» **TASK LIST**
1. According to the special-issue article, which two scholars did the editor invite the author to co-edit the issue with?
2. Return the passage of the special-issue article starting with "Last spring, I" and going on through "stories get told.".
3. Summarize the special-issue article in two sentences.

-- Begin TEXT SHOWN --

A Special Issue of The Journal of Higher Education Responds to Legislative Attacks on Colleges and Universities

November 4, 2025

By Royel M. Johnson
USC Rossier Associate Professor

Last spring, I reached out to my colleague and friend Stephen John Quaye, editor of The Journal of Higher Education, about the need for a special issue that could meet this moment. Across the country, we were watching statehouses advance a wave of legislation designed to silence educators, criminalize dissent and dismantle decades of progress toward inclusion. These attacks on diversity, equity and inclusion (DEI) programs — and the teaching of race, gender and sexuality — were not isolated incidents. They were coordinated efforts to control what knowledge counts, whose voices matter and what stories get told.

Stephen shared the same sense of urgency, and soon after, he invited me to co-edit the issue with two extraordinary scholars whose work I deeply admire — Liliana M. Garces of the University of Texas at Austin and Kaleb Briscoe Brown of the University of Oklahoma. Together, we began to imagine what it would look like to bring leading researchers, practitioners and policy thinkers into conversation about the scale and stakes of this legislative onslaught. The result is the first special issue The Journal of Higher Education has published in nearly twenty years: “Countering Legislative Attacks on Higher Education: Challenges, Strategies, and Future Directions.”

-- End TEXT SHOWN --
-- Begin DATA ROWS --

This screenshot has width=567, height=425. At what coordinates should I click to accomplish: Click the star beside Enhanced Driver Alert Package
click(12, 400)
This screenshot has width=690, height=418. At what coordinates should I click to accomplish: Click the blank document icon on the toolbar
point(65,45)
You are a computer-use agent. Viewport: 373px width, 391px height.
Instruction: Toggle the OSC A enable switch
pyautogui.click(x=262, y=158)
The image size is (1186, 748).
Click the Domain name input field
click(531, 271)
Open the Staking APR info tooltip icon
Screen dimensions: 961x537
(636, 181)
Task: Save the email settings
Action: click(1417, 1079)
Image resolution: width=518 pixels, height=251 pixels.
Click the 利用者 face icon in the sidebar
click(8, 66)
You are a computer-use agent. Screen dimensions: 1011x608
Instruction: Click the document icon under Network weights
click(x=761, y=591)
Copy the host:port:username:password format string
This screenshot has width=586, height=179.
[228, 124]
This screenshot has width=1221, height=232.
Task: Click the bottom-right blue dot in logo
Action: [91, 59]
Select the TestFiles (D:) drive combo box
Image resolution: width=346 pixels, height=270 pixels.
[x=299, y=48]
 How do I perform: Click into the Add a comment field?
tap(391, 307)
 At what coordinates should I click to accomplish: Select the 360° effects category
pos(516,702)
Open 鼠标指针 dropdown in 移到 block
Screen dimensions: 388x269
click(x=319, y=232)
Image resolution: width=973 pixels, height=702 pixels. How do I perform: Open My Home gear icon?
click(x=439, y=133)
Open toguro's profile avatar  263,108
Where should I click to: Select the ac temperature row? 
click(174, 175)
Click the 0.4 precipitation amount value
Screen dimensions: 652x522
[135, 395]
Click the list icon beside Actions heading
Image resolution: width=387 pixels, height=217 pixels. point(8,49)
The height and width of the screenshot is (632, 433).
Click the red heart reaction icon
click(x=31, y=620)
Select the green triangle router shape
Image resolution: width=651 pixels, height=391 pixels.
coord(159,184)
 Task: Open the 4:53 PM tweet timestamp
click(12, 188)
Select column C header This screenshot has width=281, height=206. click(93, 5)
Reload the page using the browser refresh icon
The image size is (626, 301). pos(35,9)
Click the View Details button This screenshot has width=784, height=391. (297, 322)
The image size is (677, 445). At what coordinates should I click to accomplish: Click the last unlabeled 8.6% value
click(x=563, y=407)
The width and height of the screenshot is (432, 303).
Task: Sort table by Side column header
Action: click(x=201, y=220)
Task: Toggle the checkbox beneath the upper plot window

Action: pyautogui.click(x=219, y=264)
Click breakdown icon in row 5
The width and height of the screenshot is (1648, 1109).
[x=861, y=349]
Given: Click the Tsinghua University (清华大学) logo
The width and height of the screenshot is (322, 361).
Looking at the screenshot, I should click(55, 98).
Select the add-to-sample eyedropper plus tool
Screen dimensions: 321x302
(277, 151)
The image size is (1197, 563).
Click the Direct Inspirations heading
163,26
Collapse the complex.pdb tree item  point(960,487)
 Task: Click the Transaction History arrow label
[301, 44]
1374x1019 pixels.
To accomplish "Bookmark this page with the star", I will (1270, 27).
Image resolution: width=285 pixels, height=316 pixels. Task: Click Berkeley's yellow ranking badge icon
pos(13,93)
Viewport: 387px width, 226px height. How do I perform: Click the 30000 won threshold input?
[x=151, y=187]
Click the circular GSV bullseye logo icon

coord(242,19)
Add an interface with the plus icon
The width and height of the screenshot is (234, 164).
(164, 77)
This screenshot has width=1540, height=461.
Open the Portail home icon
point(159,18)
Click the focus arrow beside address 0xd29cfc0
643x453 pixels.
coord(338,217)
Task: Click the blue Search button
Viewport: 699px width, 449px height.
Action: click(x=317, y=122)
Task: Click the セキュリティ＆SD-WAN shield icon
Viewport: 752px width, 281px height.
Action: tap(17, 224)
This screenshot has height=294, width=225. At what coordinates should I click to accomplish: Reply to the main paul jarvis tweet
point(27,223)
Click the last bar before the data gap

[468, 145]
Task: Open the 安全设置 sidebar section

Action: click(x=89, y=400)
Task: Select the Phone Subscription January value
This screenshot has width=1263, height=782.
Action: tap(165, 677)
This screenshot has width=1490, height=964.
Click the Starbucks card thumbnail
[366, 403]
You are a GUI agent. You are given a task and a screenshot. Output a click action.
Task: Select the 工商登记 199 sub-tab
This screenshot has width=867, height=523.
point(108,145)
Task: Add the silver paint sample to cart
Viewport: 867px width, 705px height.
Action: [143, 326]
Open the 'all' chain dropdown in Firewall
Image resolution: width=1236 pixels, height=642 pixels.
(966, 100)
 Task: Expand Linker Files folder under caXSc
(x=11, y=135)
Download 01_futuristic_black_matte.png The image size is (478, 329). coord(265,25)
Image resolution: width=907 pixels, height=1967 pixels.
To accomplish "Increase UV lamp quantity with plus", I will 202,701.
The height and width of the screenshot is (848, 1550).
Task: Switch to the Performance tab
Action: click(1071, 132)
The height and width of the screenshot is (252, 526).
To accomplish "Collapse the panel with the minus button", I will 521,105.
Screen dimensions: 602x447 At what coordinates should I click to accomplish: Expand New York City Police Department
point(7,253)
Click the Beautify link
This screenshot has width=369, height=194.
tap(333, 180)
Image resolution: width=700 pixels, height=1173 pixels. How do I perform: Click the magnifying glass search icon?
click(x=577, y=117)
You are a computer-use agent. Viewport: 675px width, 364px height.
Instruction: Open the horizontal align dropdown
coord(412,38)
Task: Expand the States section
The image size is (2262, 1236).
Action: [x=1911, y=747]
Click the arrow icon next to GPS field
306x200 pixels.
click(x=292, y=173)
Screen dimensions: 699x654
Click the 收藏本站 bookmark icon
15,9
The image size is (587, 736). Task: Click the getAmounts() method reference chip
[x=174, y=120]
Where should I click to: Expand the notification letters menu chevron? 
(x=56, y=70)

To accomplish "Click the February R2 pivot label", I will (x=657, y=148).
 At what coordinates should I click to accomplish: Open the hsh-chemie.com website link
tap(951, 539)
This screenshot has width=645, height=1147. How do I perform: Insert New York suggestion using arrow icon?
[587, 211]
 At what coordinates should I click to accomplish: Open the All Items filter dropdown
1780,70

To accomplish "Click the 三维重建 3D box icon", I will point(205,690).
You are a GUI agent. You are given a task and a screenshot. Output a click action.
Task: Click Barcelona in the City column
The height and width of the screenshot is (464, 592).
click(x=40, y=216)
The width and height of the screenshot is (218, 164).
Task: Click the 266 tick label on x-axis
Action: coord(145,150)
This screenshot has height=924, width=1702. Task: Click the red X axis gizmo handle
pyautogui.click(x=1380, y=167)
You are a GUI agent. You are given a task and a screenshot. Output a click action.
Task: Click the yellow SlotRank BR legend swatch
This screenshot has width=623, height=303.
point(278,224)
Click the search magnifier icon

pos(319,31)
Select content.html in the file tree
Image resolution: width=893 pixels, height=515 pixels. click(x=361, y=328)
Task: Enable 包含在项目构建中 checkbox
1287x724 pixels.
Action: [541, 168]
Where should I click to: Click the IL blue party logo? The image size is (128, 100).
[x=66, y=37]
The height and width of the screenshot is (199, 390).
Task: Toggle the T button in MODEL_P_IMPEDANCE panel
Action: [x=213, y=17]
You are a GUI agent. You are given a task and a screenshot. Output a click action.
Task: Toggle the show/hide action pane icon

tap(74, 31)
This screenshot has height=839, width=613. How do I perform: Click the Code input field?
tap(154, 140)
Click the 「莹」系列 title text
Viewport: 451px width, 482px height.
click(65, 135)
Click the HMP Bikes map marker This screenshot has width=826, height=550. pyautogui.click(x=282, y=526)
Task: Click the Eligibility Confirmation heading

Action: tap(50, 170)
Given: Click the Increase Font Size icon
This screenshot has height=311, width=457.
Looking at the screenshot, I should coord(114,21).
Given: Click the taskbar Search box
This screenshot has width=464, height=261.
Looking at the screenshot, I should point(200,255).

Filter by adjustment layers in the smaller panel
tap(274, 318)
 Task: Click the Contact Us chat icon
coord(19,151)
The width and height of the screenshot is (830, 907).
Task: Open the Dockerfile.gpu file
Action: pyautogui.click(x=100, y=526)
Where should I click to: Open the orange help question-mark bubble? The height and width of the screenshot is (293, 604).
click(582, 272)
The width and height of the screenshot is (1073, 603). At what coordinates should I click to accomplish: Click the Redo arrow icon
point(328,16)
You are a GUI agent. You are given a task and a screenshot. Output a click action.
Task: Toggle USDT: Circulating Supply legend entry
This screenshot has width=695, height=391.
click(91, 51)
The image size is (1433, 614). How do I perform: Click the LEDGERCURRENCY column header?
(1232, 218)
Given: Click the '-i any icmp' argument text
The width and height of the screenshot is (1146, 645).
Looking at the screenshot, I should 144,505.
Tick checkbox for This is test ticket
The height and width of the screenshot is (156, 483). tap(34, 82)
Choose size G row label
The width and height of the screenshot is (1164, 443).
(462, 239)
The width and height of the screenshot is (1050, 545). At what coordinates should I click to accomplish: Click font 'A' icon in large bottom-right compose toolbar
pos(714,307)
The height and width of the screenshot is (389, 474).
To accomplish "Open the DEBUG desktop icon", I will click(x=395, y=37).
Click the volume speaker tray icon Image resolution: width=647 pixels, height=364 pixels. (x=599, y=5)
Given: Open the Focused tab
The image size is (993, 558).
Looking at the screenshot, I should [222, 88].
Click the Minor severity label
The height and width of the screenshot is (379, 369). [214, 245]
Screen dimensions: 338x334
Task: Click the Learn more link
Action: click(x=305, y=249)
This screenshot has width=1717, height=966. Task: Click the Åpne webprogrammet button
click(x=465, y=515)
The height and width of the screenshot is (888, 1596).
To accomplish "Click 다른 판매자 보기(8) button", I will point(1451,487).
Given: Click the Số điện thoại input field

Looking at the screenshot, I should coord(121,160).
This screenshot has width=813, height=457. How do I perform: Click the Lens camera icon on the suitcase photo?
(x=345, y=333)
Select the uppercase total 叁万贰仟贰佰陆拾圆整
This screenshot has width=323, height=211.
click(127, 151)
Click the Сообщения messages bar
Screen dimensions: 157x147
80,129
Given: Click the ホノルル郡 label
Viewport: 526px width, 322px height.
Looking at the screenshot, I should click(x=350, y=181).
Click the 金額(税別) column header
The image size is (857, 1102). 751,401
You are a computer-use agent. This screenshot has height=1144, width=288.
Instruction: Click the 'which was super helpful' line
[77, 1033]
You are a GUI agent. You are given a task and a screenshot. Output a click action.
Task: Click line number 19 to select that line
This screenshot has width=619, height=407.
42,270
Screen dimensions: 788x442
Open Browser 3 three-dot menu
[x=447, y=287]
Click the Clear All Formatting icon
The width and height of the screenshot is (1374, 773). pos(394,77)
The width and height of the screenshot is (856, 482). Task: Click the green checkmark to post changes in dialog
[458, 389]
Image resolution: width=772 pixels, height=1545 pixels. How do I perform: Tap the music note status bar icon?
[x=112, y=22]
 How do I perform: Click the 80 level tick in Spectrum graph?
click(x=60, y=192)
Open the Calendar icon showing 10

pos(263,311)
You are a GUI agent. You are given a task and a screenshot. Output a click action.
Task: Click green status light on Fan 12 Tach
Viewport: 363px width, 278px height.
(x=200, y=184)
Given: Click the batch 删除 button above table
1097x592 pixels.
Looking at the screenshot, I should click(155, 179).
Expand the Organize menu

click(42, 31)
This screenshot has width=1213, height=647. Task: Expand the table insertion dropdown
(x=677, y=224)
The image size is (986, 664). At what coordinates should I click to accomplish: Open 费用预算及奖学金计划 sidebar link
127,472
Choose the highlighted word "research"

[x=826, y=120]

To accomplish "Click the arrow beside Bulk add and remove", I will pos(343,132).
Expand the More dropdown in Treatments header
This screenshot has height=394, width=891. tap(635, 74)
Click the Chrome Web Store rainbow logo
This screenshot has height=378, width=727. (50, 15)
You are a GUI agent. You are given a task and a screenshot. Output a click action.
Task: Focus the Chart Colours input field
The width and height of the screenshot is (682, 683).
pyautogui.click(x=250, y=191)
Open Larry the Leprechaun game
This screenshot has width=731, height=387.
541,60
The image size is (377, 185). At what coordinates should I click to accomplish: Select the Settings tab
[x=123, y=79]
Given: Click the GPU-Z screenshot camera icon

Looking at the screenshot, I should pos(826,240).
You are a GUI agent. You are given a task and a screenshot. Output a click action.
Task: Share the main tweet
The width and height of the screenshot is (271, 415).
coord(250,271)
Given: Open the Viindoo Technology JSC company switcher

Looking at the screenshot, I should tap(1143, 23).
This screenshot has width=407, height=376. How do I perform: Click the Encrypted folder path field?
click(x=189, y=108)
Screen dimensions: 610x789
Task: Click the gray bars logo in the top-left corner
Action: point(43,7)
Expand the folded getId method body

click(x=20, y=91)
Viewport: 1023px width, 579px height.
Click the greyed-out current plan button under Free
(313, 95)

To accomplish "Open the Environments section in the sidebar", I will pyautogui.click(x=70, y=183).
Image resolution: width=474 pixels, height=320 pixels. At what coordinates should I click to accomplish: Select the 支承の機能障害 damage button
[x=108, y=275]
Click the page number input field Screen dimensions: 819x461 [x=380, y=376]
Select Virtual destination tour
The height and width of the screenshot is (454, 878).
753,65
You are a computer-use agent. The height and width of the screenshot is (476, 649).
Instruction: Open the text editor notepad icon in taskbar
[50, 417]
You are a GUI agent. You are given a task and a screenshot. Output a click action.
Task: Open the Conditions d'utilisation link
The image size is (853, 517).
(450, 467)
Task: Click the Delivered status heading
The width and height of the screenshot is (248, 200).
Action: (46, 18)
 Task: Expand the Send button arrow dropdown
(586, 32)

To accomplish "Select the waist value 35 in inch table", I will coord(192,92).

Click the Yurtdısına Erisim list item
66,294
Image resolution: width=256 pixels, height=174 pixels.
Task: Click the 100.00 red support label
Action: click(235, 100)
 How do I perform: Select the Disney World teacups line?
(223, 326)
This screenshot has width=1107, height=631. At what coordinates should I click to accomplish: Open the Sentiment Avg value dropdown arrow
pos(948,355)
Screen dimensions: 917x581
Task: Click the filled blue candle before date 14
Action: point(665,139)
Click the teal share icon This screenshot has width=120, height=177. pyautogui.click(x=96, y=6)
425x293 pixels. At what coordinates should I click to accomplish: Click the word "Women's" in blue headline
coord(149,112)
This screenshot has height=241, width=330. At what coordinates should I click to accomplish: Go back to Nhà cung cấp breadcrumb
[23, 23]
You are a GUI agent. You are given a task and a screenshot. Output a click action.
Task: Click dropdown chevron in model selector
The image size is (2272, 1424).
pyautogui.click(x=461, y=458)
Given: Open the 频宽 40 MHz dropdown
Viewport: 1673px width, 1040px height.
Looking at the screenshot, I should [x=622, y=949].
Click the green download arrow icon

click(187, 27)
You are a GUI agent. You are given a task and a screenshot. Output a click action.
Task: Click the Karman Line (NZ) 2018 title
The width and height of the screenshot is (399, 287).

-- End DATA ROWS --

» **TASK ANSWERS**
1. Liliana M. Garces of the University of Texas at Austin and Kaleb Briscoe Brown of the University of Oklahoma.

2.
Last spring, I reached out to my colleague and friend Stephen John Quaye, editor of The Journal of Higher Education, about the need for a special issue that could meet this moment. Across the country, we were watching statehouses advance a wave of legislation designed to silence educators, criminalize dissent and dismantle decades of progress toward inclusion. These attacks on diversity, equity and inclusion (DEI) programs — and the teaching of race, gender and sexuality — were not isolated incidents. They were coordinated efforts to control what knowledge counts, whose voices matter and what stories get told.

3. The author contacted Stephen John Quaye, editor of The Journal of Higher Education, about a special issue responding to a coordinated wave of state legislation attacking DEI programs and the teaching of race, gender and sexuality. Quaye invited the author to co-edit it with Liliana M. Garces and Kaleb Briscoe Brown, resulting in the journal's first special issue in nearly twenty years, "Countering Legislative Attacks on Higher Education: Challenges, Strategies, and Future Directions."